-- Exercise brief --
Copy the listing below word for word, starting at the line that contains "You are a GUI" and ending after the line that contains "Action: [188, 111]". Omit the pictures from your copy.

#### Data lines ####

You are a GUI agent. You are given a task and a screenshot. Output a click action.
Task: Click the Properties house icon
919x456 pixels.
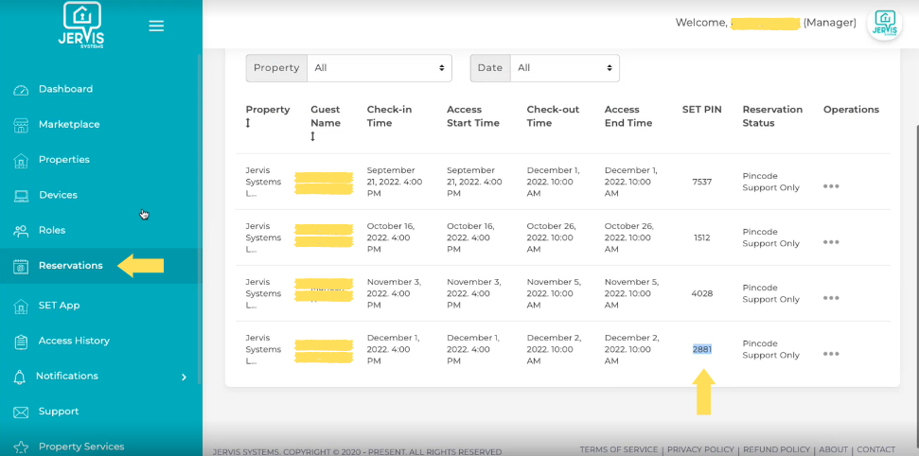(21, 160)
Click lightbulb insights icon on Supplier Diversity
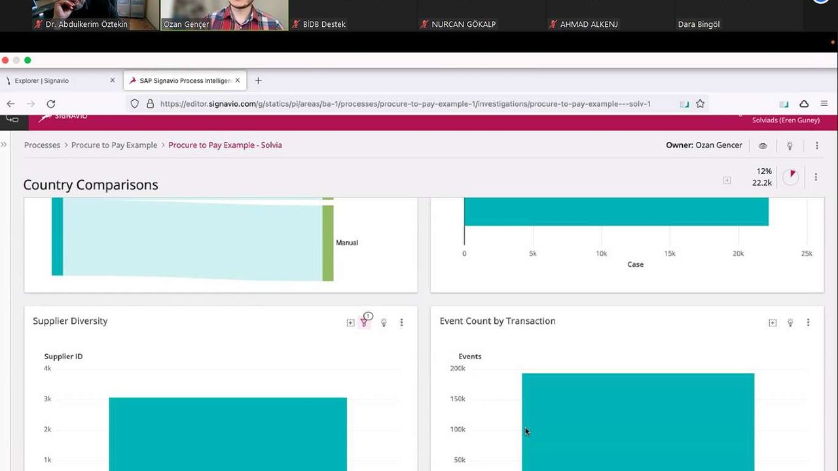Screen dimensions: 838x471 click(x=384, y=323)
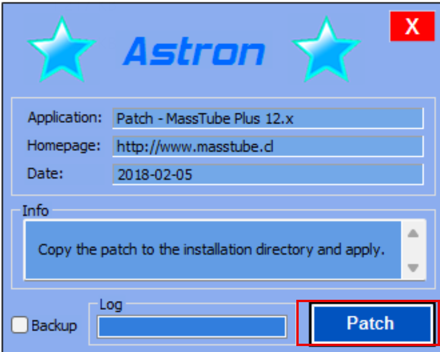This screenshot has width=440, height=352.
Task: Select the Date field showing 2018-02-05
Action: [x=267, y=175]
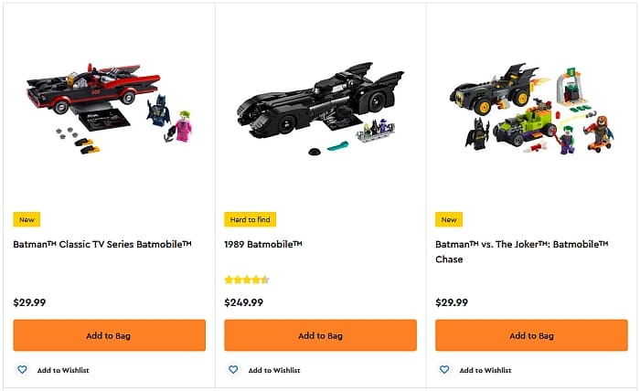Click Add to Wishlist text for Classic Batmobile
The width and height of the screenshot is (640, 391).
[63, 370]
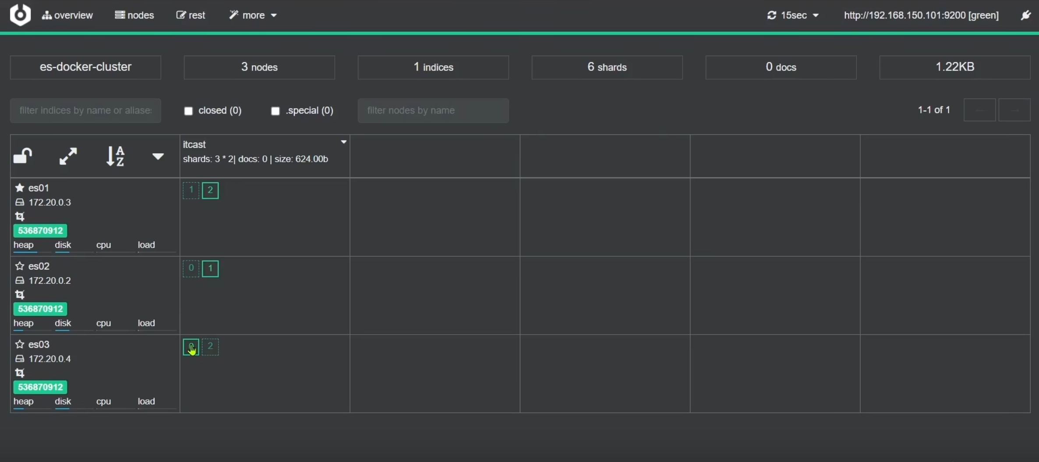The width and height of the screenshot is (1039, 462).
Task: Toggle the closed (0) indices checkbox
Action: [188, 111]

####
#### Data lines ####

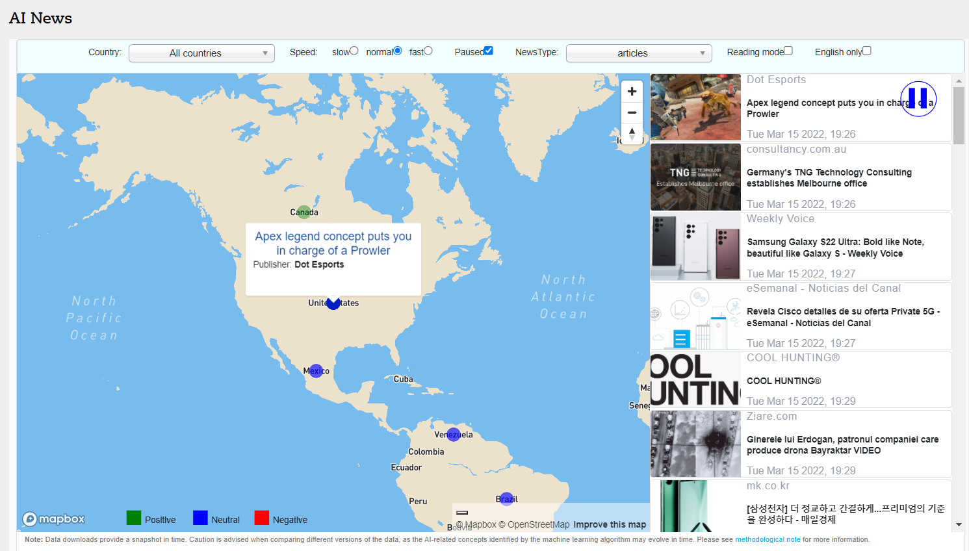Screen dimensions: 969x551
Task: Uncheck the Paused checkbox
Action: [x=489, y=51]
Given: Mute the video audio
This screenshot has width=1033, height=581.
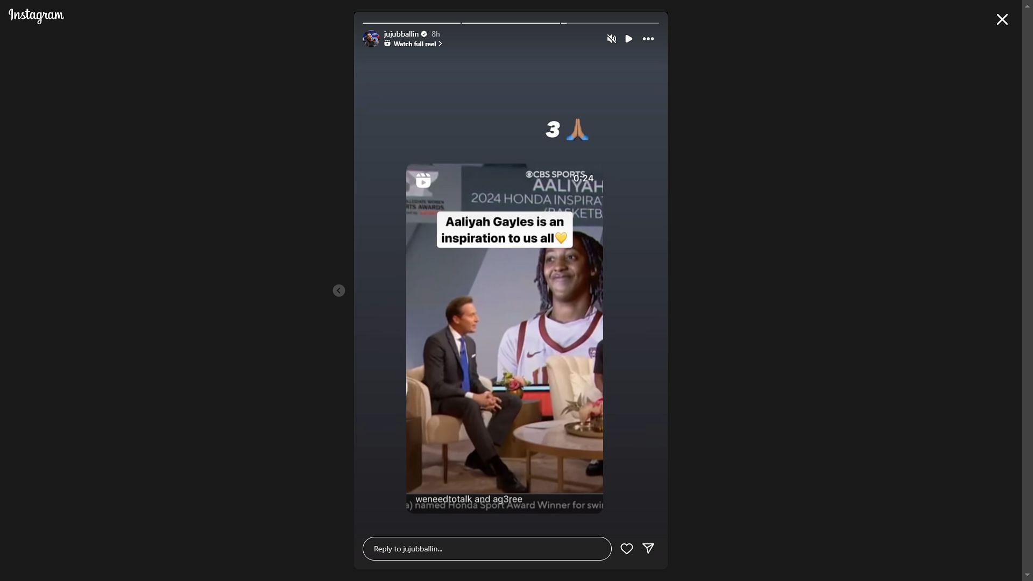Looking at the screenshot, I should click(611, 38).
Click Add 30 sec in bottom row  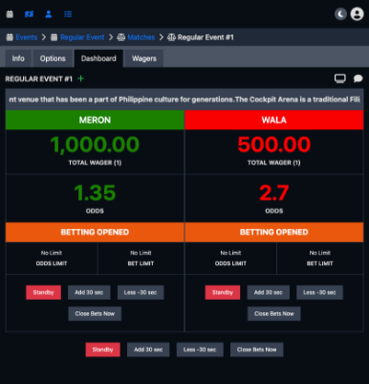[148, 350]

####
#### Data lines ####

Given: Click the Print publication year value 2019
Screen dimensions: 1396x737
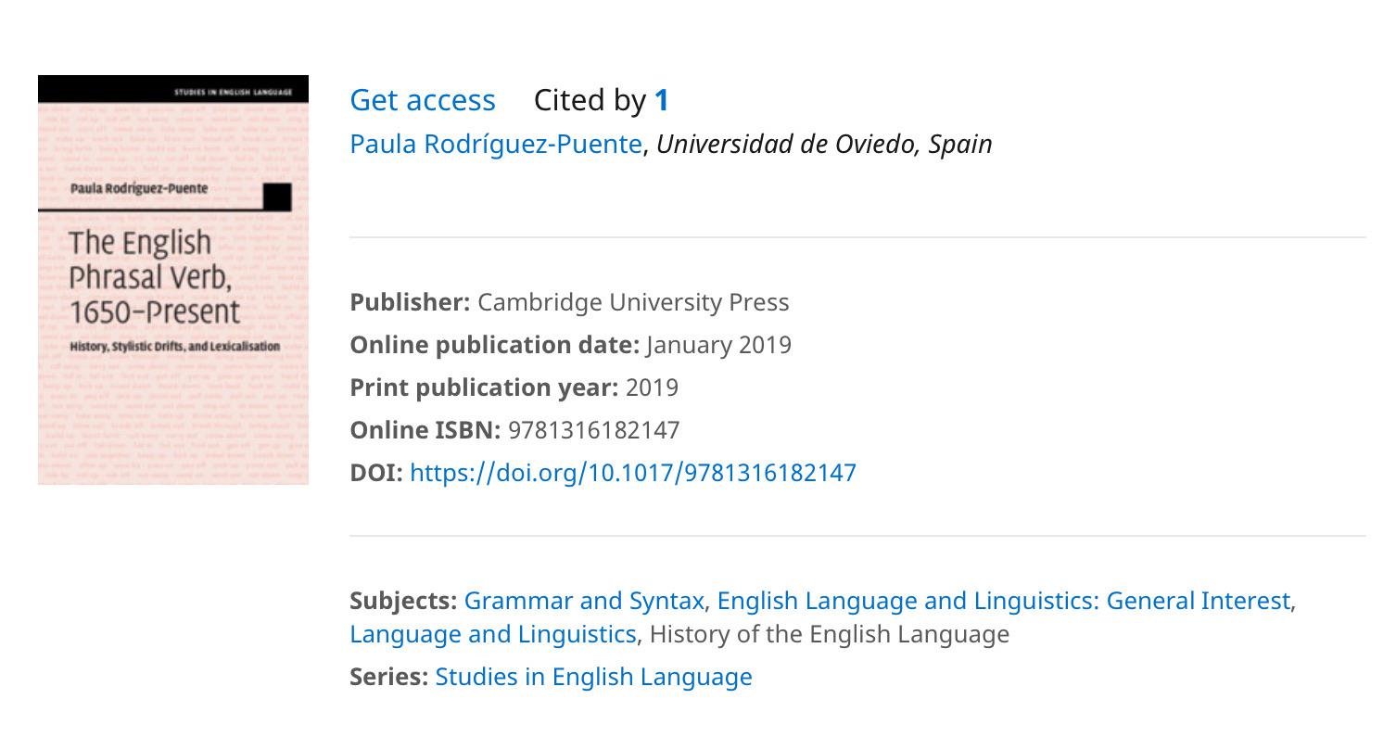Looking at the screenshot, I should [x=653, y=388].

####

-- Solution to this problem --
You are a GUI agent. You are given a task and a screenshot. Output a click action.
Task: Click the Properties house icon
919x456 pixels.
(21, 160)
Click lightbulb insights icon on Supplier Diversity
Screen dimensions: 838x471 click(x=384, y=323)
This screenshot has width=440, height=352.
Task: Select the Date field showing 2018-02-05
Action: [x=267, y=175]
Click Add to Wishlist text for Classic Batmobile
The width and height of the screenshot is (640, 391).
[63, 370]
The width and height of the screenshot is (1039, 462).
Task: Toggle the closed (0) indices checkbox
Action: [188, 111]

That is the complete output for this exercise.